In response to growing concerns over the inappropriate use of journal impact factors in evaluating scientific outputs and scientists themselves, Université de Montréal, Imperial College London, PLOS, eLife, EMBO Journal, The Royal Society, Nature and Science proposed citation distributions metrics as alternative to impact factors.

==Citation analysis==

An important recent development in research on citation impact is the discovery of universality, or citation impact patterns that hold across different disciplines in the sciences, social sciences, and humanities. For example, it has been shown that the number of citations received by a publication, once properly rescaled by its average across articles published in the same discipline and in the same year, follows a universal log-normal distribution that is the same in every discipline. This finding has suggested a universal citation impact measure that extends the h-index by properly rescaling citation counts and resorting publications, however the computation of such a universal measure requires the collection of extensive citation data and statistics for every discipline and year. Social crowdsourcing tools such as Scholarometer have been proposed to address this need. Kaur et al. proposed a statistical method to evaluate the universality of citation impact metrics, i.e., their capability to compare impact fairly across fields. Their analysis identifies universal impact metrics, such as the field-normalized h-index.

Research suggests the impact of an article can be, partly, explained by superficial factors and not only by the scientific merits of an article. Field-dependent factors are usually listed as an issue to be tackled not only when comparison across disciplines are made, but also when different fields of research of one discipline are being compared. For instance in Medicine among other factors the number of authors, the number of references, the article length, and the presence of a colon in the title influence the impact. Whilst in Sociology the number of references, the article length, and title length are among the factors. Also it is found that scholars engage in ethically questionable behavior in order to inflate the number of citations articles receive.

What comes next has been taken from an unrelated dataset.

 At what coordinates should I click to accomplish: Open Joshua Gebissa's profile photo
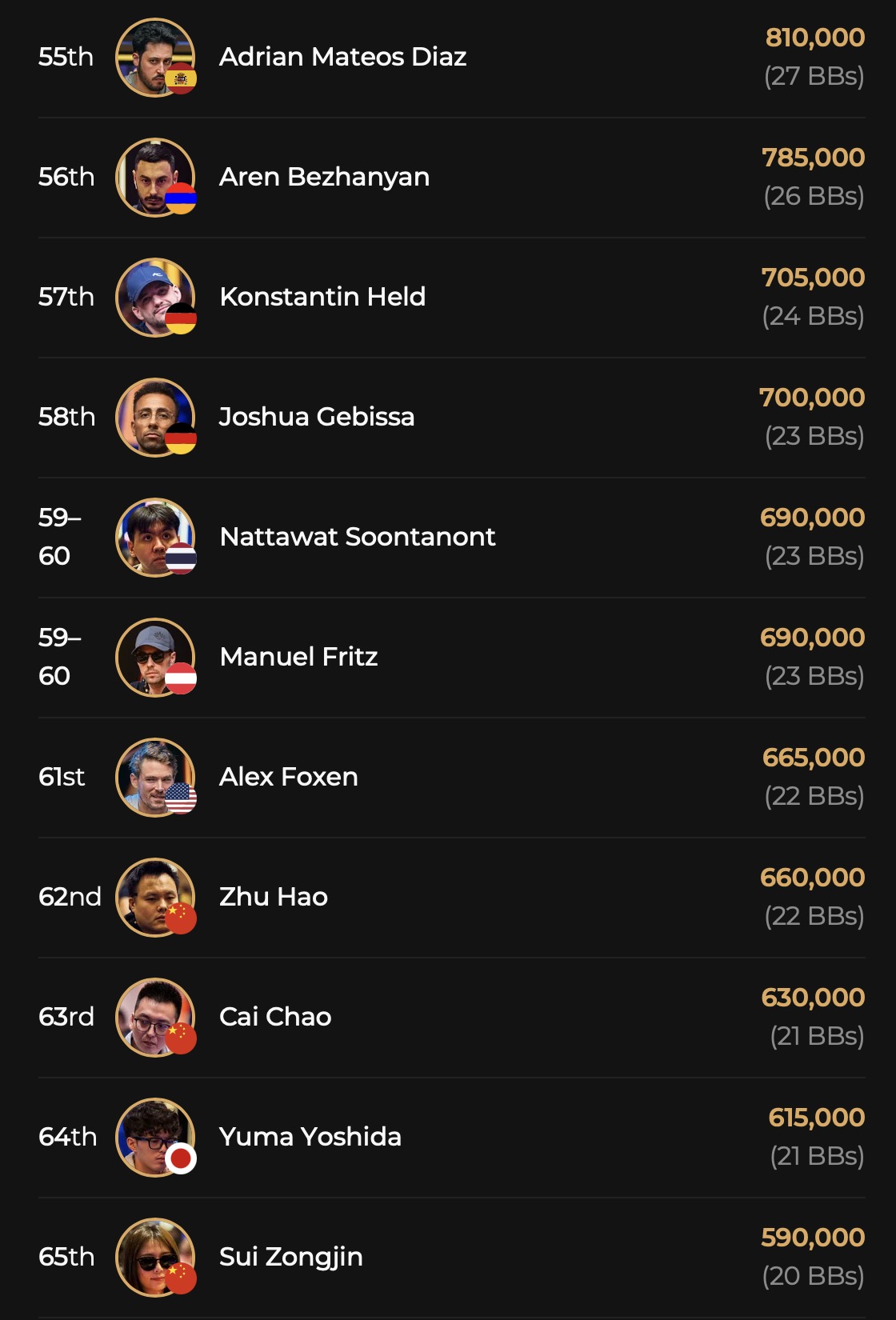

Automated citation indexing has changed the nature of citation analysis research, allowing millions of citations to be analyzed for large scale patterns and knowledge discovery. The first example of automated citation indexing was CiteSeer, later to be followed by Google Scholar. More recently, advanced models for a dynamic analysis of citation aging have been proposed. The latter model is even used as a predictive tool for determining the citations that might be obtained at any time of the lifetime of a corpus of publications.

Some researchers also propose that the journal citation rate on Wikipedia, next to the traditional citation index, "may be a good indicator of the work's impact in the field of psychology."

According to Mario Biagioli: "All metrics of scientific evaluation are bound to be abused. Goodhart's law [...] states that when a feature of the economy is picked as an indicator of the economy, then it inexorably ceases to function as that indicator because people start to game it."

===Open Access publications===

Open access publications are accessible without cost to readers, hence they would be expected to be cited more frequently. Some experimental and observational studies have found that articles published in open access journals do not receive more citations, on average, than those published in subscription journals; other studies have found that they do.

The evidence that author-self-archived ("green") open access articles are cited more than non open access articles is somewhat stronger than the evidence that ("gold") open access journals are cited more than non open access journals. Two reasons for this are that many of the top-cited journals today are still only hybrid open access (author has the option to pay for gold) and many pure author-pays open access journals today are either of low quality or downright fraudulent "predatory journals," preying on authors' eagerness to publish-or-perish, thereby lowering the average citation counts of open access journals.